> **What to produce**: Would you transcribe exactly the lines below, starting at the one that contains "Ürün Önerileri (487, 965)" and ending with the last line, both included? Leave out all other lines.

> **Supplied material**:
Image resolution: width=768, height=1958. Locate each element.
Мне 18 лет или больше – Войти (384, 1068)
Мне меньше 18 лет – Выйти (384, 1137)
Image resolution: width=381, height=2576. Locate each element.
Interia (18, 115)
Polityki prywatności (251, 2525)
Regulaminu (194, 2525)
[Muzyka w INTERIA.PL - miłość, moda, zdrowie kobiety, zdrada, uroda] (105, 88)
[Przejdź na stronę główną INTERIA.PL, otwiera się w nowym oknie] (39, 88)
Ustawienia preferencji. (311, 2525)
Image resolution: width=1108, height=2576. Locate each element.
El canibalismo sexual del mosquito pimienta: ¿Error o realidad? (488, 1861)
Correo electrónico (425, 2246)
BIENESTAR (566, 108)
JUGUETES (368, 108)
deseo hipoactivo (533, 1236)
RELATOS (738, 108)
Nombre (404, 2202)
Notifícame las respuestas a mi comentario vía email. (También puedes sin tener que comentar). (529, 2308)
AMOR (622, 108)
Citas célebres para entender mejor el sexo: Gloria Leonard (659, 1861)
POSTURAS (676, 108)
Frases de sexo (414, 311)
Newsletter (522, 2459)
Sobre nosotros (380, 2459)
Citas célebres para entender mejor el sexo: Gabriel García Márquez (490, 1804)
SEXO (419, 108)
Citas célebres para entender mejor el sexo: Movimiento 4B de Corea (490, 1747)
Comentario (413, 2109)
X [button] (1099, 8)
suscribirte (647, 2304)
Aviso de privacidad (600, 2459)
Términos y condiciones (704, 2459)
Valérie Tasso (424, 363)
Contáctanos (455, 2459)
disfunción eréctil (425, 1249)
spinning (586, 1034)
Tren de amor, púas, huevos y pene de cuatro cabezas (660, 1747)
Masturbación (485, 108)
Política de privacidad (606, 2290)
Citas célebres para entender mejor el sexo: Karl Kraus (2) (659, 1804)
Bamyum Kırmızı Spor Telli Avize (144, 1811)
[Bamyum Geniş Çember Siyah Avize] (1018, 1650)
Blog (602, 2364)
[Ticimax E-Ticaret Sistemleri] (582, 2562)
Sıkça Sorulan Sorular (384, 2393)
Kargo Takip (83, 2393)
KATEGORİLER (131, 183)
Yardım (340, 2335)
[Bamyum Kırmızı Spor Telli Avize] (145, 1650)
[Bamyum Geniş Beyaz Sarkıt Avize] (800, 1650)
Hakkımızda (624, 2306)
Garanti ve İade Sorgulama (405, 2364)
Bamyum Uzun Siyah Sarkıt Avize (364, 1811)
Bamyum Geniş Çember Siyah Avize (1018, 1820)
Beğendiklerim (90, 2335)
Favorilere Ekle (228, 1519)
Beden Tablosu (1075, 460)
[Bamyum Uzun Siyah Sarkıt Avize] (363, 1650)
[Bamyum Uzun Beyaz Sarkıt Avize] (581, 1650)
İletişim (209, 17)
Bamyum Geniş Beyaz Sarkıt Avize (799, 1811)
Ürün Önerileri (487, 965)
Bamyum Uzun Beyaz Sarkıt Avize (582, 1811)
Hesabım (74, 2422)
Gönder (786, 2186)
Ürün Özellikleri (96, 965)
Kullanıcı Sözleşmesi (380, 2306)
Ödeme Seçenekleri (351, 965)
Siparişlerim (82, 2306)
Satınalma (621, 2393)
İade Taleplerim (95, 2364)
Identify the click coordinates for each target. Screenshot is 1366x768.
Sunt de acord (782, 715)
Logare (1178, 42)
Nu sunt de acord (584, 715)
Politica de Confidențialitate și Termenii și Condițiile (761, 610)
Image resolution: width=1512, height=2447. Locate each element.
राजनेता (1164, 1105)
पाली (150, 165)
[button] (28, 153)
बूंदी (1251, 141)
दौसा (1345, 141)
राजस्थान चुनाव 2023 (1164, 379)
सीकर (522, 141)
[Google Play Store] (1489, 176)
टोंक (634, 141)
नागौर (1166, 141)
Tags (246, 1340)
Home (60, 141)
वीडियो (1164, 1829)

> **Written response**:
Ürün Önerileri (487, 965)
Bamyum Uzun Beyaz Sarkıt Avize (582, 1811)
Hesabım (74, 2422)
Gönder (786, 2186)
Ürün Özellikleri (96, 965)
Kullanıcı Sözleşmesi (380, 2306)
Ödeme Seçenekleri (351, 965)
Siparişlerim (82, 2306)
Satınalma (621, 2393)
İade Taleplerim (95, 2364)
Identify the click coordinates for each target. Screenshot is 1366x768.
Sunt de acord (782, 715)
Logare (1178, 42)
Nu sunt de acord (584, 715)
Politica de Confidențialitate și Termenii și Condițiile (761, 610)
Image resolution: width=1512, height=2447. Locate each element.
राजनेता (1164, 1105)
पाली (150, 165)
[button] (28, 153)
बूंदी (1251, 141)
दौसा (1345, 141)
राजस्थान चुनाव 2023 (1164, 379)
सीकर (522, 141)
[Google Play Store] (1489, 176)
टोंक (634, 141)
नागौर (1166, 141)
Tags (246, 1340)
Home (60, 141)
वीडियो (1164, 1829)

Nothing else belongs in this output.